もともとは1965年にドイツからの移民が造ったワイナリーを、ガネア・グループが立て直しました。

ガネア・グループはモルドバやウクライナ、ギリシャなどでワインやハチミツの生産、レストラン事業など幅広く展開している企業グループです。

ランド・オブ・ベッサラビアのシリーズは、グループが経営するミシュラン星付きレストランでも提供されている高級ワインです。

ランド・オブ・ベッサラビア・コスモス・シャルドネ(シュテファン・ヴォダ)

「KOSMOS~宇宙の物語」
コスモス・シリーズは宇宙をイメージした全7章のストーリーとなっています。 

醸造家の自由な発想を宇宙への旅になぞらえ、「視線」「接触」「みんな一緒に」「我が家」「広がり」「真空」「連れ立って」の7つのストーリーで表現。開栓後の時間の経過や温度変化に従って、より深遠なワインの世界が広がります

Land of Basarabia Kosmos Casa Chardonnay

【我が家(カーサ) 宇宙船の窓辺に繋がれ浮遊する地球儀】

KOSMOSの果てしない旅の途中、舷窓から淡い青色の球体・・母なる地球の姿がチラッと見えようものなら・・たちまち心はそちらに引き寄せられてしまいます。宇宙の謎を自由気ままに探究しているときも、心の中のコンパスは常に“懐かしい我が家”の方角を指し示しているのです。

テイスティングコメント

明るい金色の輝き。香りは控えめですが、口に含むと豊かな果実味が広がり、味わいの厚みに圧倒されます。舌触りなめらかで酸味は穏やか、ほのかな樽香が全体を包み込み、まろやかで尖ったところがまったくありません。ほっこりとしたナッツの風味やハチミツを思わせる優しい甘みが素晴らしい余韻を残します。香りや味わいの層を一つ一つ確かめながら、じっくりと向き合いたくなるワイン。

相性の良い料理

白身魚のムニエルやソテー、クリーム系のソースと

原産国モルドバ
地域/産地(格付)IGPシュテファン・ヴォダ
色/味わい(甘辛)白/辛口
タイプ(ボディ)ミディアムボディ
飲み頃温度8~12℃
ブドウの品種シャルドネ
参考価格¥3,000

エレナさんのテイスティングコメント

「繊細、良く熟したシャルドネの香り、上品な樽の使い方が素晴らしい。カモミール、ボダイジュの花の香り、シュール・リーによるブリオッシュのような風味。酸味しっかり、全体的にバランス良くまろやか。後味にレモンの風味。

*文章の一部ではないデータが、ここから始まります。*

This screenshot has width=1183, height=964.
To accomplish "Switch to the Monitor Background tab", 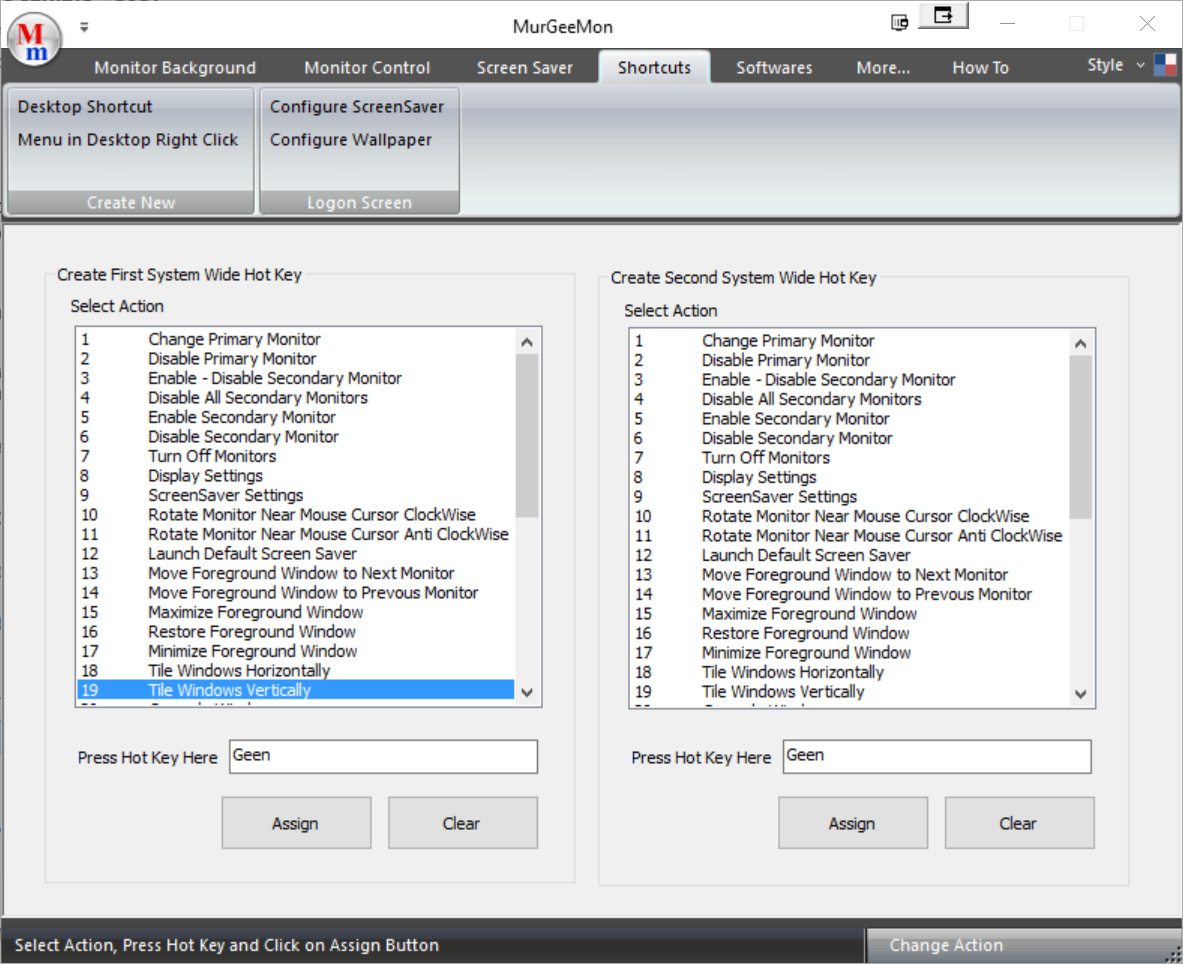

暖かい産地のシャルドネなので、収穫のタイミングを慎重に計って(完熟する一歩手前で収穫)繊細さとさわやかさを活かしていると思われる。」

アグリ株式会社 公式HP

モルドバワインってどんなワイン?他とどう違う?

遠藤エレナさんはモルドバワインが他と違うところを

「モルドバワインは繊細で舌に馴染みやすい。テロワールの良さのお陰で、苦労しなくてもバランスの良いおいしいワインが安価に生産できます」

と教えてくれました。

無理せず自然体で上質なワインができるので、農薬や化学肥料を極力使わないようにしているワイナリーが殆どです。大量生産を強いられた時代、農薬の大量使用で畑に大きなダメージを受けた苦い教訓を活かし、環境や人に優しいワインが造られるようになりました。

最後に

エレナさんは最後にこうセミナーを締めくくりました。

「モルドバは苦難の時代を潜り抜けてきました。ほとんど無名の国でしたが、現在は過去と決別し力強く前に進もうとしています。どうぞ現在のモルドバの良いところ、素晴らしいところに目を向けてください。そして日本の皆様にもっともっとモルドバという国と素晴らしいモルドバワインについて知っていただけるよう願っています。」

アグリ株式会社さんと一緒にこれからも、もっとモルドバワインを広めていきたいです。